Fotoğraf Merih Soylu
Feraset’in anlamını bilir misiniz? Ben güzel anlamlar taşıdığını bilirdim o kadar. Ne zaman ki at gözleriyle ilgili okumalara başladım o zaman öğrendim ne kadar derin bir anlamı olduğunu. (Bu arada farklı tanımlarla karşılaştım, aklım karışınca bu konularda derin bilgisi olan ferasetli bir dostumdan yardım aldım)
Halk dilinde kullandığımız haliyle ferâset, “feruse” fiilinden türetilmiş, ve manası sözlükte “at hali ve binicilik işinden anlamak” demekmiş. Başka bir kaynağa göre ise Arapça frs kökünden gelen “göz veya kavrayışta keskin olma” sözcüğünden alıntıymış ve kapsamlı görüş, derinbakış, muhakeme yeteneği, bütünü kucaklayan yaklaşım gibi anlamlara gelirmiş. Ayrıca islam kozmolojisinde benekli ata “feres” denirmiş.
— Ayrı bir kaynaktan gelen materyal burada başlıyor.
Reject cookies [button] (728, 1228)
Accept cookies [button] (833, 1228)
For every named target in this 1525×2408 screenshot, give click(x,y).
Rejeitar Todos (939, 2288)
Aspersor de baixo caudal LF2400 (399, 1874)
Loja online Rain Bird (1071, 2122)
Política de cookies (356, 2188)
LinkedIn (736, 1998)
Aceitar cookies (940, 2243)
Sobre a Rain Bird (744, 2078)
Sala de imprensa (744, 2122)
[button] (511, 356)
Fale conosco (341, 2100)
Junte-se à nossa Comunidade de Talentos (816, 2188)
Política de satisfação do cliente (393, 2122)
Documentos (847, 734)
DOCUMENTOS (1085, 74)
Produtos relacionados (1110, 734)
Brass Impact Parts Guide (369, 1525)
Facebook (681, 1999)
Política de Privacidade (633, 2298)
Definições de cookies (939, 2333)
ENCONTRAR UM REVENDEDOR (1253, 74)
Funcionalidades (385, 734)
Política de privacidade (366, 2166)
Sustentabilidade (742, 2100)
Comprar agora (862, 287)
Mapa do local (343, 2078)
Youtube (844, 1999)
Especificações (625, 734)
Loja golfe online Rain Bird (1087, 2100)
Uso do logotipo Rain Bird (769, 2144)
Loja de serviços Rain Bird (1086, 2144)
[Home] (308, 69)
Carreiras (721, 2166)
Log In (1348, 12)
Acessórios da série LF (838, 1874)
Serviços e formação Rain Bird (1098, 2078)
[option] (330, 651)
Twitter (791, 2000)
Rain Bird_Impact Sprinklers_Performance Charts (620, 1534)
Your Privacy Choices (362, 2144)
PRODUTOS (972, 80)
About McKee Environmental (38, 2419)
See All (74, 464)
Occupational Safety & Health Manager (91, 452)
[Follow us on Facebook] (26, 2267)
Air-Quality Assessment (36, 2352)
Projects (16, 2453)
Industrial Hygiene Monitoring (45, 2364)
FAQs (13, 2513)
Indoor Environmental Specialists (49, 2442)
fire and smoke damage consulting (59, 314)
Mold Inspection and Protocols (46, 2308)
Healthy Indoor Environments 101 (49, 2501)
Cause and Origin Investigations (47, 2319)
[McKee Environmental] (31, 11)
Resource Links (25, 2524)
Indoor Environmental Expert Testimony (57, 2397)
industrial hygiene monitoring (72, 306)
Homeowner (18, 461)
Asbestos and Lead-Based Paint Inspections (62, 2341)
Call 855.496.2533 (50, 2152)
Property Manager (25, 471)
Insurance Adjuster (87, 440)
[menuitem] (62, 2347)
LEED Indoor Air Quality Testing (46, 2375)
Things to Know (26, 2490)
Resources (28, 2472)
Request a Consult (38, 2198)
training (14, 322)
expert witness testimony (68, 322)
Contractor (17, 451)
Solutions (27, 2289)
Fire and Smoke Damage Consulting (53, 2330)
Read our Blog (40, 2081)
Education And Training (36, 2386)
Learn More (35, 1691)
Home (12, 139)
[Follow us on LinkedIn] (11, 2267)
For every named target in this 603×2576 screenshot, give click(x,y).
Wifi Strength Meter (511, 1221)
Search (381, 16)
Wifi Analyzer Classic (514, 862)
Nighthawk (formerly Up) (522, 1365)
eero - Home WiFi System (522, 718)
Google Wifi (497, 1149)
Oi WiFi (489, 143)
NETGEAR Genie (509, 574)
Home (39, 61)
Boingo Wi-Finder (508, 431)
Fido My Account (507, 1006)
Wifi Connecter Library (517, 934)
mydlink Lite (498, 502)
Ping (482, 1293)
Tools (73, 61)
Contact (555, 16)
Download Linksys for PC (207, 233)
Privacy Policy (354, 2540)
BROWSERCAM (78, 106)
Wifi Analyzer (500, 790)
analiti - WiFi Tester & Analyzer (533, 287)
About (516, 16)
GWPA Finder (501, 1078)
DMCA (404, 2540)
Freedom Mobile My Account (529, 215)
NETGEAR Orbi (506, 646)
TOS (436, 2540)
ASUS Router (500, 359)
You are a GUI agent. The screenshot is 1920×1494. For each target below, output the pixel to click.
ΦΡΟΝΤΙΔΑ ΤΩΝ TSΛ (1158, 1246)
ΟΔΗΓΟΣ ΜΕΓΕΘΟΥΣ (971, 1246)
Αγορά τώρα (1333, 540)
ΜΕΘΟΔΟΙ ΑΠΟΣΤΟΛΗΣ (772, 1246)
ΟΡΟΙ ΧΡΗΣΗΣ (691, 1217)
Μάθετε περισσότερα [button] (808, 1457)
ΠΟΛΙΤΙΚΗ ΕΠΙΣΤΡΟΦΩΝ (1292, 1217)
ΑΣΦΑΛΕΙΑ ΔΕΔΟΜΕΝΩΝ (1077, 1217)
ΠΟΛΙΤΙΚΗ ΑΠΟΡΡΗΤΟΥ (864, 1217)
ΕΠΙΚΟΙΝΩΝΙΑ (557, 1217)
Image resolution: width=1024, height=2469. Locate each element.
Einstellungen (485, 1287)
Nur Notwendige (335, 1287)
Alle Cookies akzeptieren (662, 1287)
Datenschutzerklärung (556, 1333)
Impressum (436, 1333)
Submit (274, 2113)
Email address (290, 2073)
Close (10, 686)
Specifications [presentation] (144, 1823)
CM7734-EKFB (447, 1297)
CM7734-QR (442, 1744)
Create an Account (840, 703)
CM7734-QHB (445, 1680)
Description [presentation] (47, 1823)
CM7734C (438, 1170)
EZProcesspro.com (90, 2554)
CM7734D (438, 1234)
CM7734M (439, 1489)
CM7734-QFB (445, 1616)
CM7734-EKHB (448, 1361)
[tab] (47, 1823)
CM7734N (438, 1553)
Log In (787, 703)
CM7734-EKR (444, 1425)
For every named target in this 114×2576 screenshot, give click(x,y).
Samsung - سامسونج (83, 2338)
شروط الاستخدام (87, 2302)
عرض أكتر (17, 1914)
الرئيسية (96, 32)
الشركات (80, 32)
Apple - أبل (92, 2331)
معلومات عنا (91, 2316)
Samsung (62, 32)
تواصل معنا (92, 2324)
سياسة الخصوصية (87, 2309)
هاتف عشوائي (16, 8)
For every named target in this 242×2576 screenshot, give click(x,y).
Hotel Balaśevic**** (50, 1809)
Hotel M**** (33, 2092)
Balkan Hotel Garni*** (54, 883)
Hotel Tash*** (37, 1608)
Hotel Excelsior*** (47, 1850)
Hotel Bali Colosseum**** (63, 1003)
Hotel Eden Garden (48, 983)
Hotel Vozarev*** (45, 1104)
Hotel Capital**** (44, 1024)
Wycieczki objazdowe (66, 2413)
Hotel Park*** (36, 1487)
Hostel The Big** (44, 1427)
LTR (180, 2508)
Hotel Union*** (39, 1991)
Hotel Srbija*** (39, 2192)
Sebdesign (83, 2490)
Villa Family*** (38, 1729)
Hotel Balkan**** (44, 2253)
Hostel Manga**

Feraset, yani olaylara “at” gibi bakmak, bu metafor çok hoşuma gitti. Atların gözleri insan gözünden çok farklı. Gözün yüzdeki konumu ve göz kaslarının neredeyse gözü 360 derece döndürecek şekilde yerleşimi çok geniş bir görüş açısı sağlıyor. Dolayısıyla feraset, olay ve olgulara her yönüyle, geçmişi geleceğiyle, içiyle dışıyla, görüneni veya görünmeyeniyle bakabilmek ve görebilmek demek.
At gözü ne kadar önemliymiş meğer…Bilimsel ve etimolojik yönü bir yana, benim için önemli olan duygusal yönü. Atın gözündeki bakış, ve o bakıştaki duyguları hissetmek. Yeter ki göz göze gelin, içinize doğru sıcacık ılık birşeylerin aktığını hissedebilirsiniz.
Göz göze deyince aklıma sanatçı Marina Abramoviç’in performansı geldi. Sanatçının 2020 de Sabancı müzesindeki sergisini izlemiş ve çok etkilenmiştim. Sonra da hiçliği vurgulamak için bir masaya oturup, günlerce karşısına bir dakikalık sürelerle oturup göz göze gelen seyircilerle olan performansının kaydını izlemiş , ve bu sırada tamamen tesadüfi olarak 20 yıldır görmediği eski aşkı Ulay’ın karşısına oturduğunda ve ilk göz göze geliş anındaki ifadeyi unutamamıştım. O gözlerde aşk, acı, pişmanlık, kavuşmanın yarattığı heyecan, ışıltı, kaybolan yıllara olan ağıt ama en çok da sevgi vardı.
Nereden nereye geldik, at gözünden, Marina Abramovic’e, gözünün içine bakmanın önemine ve ferasetli olmaya…
Gözler yalan söylemez, aslında önemli olan gönül gözüyle bakmak, ama yine de karşısındaki ile göz göze geldiğinde o enerji akımını hissedip, yüreğin içini görebilir insan.
Bu nedenle göz teması çok önemli. Kim olursa olsun konuşurken göz teması kurmaktan kaçınanlardan uzak durun derim, çünkü gözler yalan söylemez.
Sözün özü göz teması kurun, olaylara ve kişilere at ‘gözlüğüyle’ değil, at ‘gözüyle’ bakın, yani ferasetli olun.
Ferasetli olmak çok değerli…çünkü Kabuğuna değil içine bakmayı, görüneniyle yetinmeyip görünmeyenini hissetmeyi, maskesiyle aldanmayıp maskenin altını yoklamayı, bir açıdan değil birçok açıdan gözlemlemeyi, sadece sözüne değil özüne de bakmayı bilir ferasetli kişi.
Yaşamınızda hep ferasetli kişilerle karşılaşmanız dileğiyle, sevgiyle kalın.